* [Excerpted text]
CEO currently tracks its communication with partners, clients and other stakeholders and reports on measures such as the number of reports, working papers and evaluations it has published (Center for Economic Opportunity, 2011). Although all of this material is publicly available upon request, CEO notes that its communication efforts to date have not been focused on educating and mobilizing the general public in support of its work.

Component III.C.—Empower Clients to Participate in Their Own Progress, Including Choice and Feedback on Programs and Services

Finally, cities can work towards developing a culture of innovation by empowering citizens and clients through mechanisms such as self-reporting and feedback tools and by offering choices in service providers. The authors suggest that this component comprises three objectives:

  • Objective III.C.1. Measure data at the individual or household level. The common purpose across CEO programs is to help low-income New Yorkers rise above poverty through such steps as accessing education, earning new credentials and raising income savings. CEO programs are distinct from many traditional safety net programs or entitlements in that CEO emphasizes the value of increased expectations for individual potential and responsibility. As such, CEO programs seek concrete investments of time and effort by participants.

* [Task to carry out]
Write out the passage on the Center for Economic Opportunity word for word, starting at "CEO currently tracks" and ending at "of its work.".

Rows from a screen grounding dataset
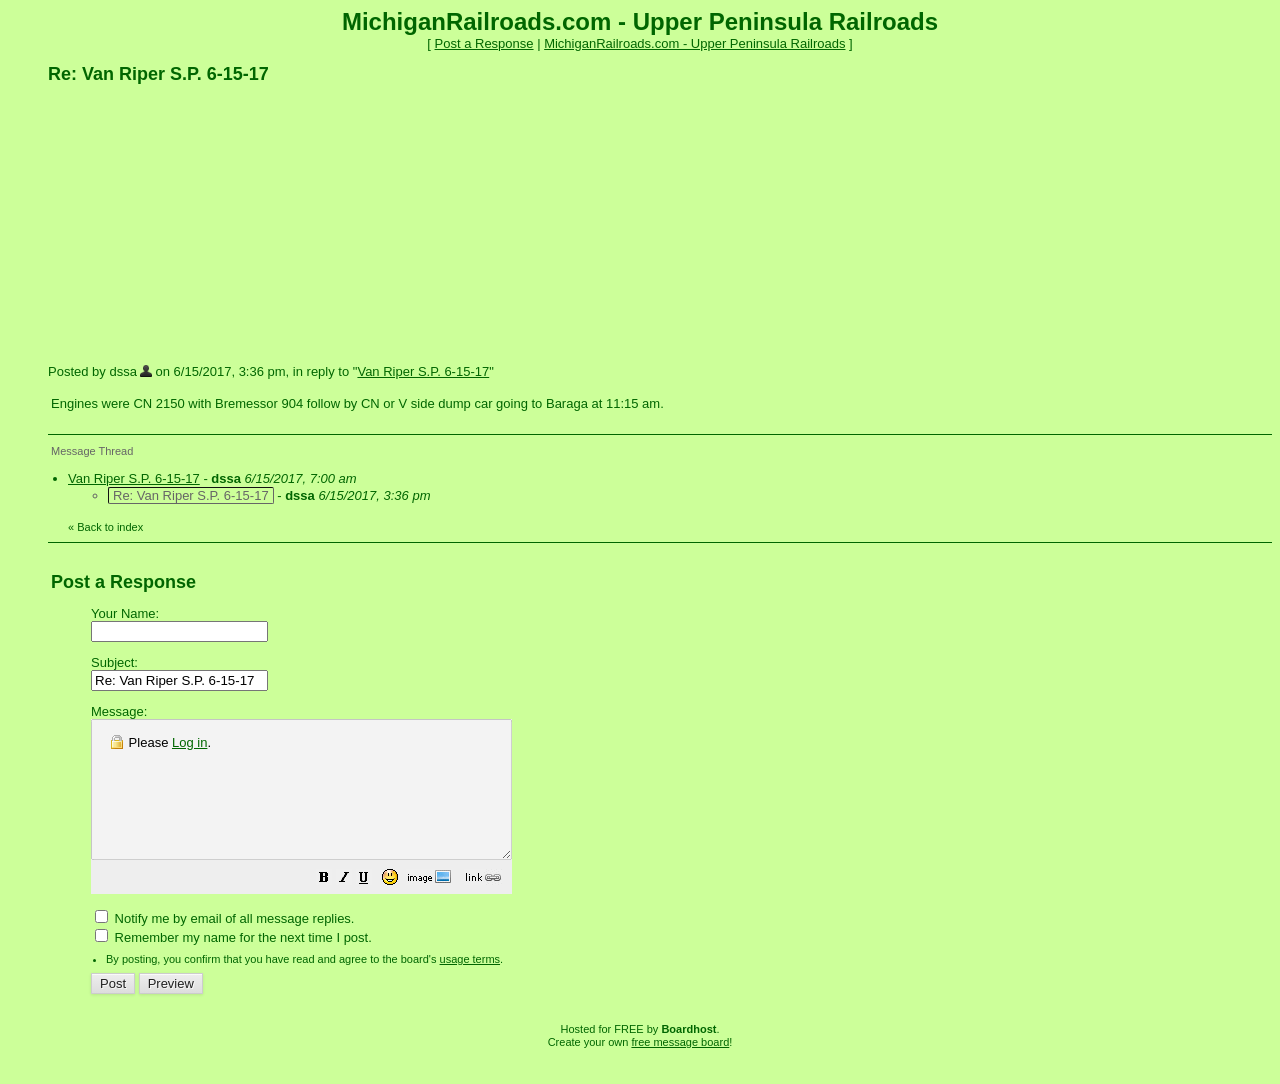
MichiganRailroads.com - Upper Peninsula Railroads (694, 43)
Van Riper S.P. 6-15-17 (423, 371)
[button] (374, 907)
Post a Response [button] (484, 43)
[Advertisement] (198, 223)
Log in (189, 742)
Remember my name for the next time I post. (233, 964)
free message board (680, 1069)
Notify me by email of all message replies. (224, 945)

* [The solution]
CEO currently tracks its communication with partners, clients and other stakeholders and reports on measures such as the number of reports, working papers and evaluations it has published (Center for Economic Opportunity, 2011). Although all of this material is publicly available upon request, CEO notes that its communication efforts to date have not been focused on educating and mobilizing the general public in support of its work.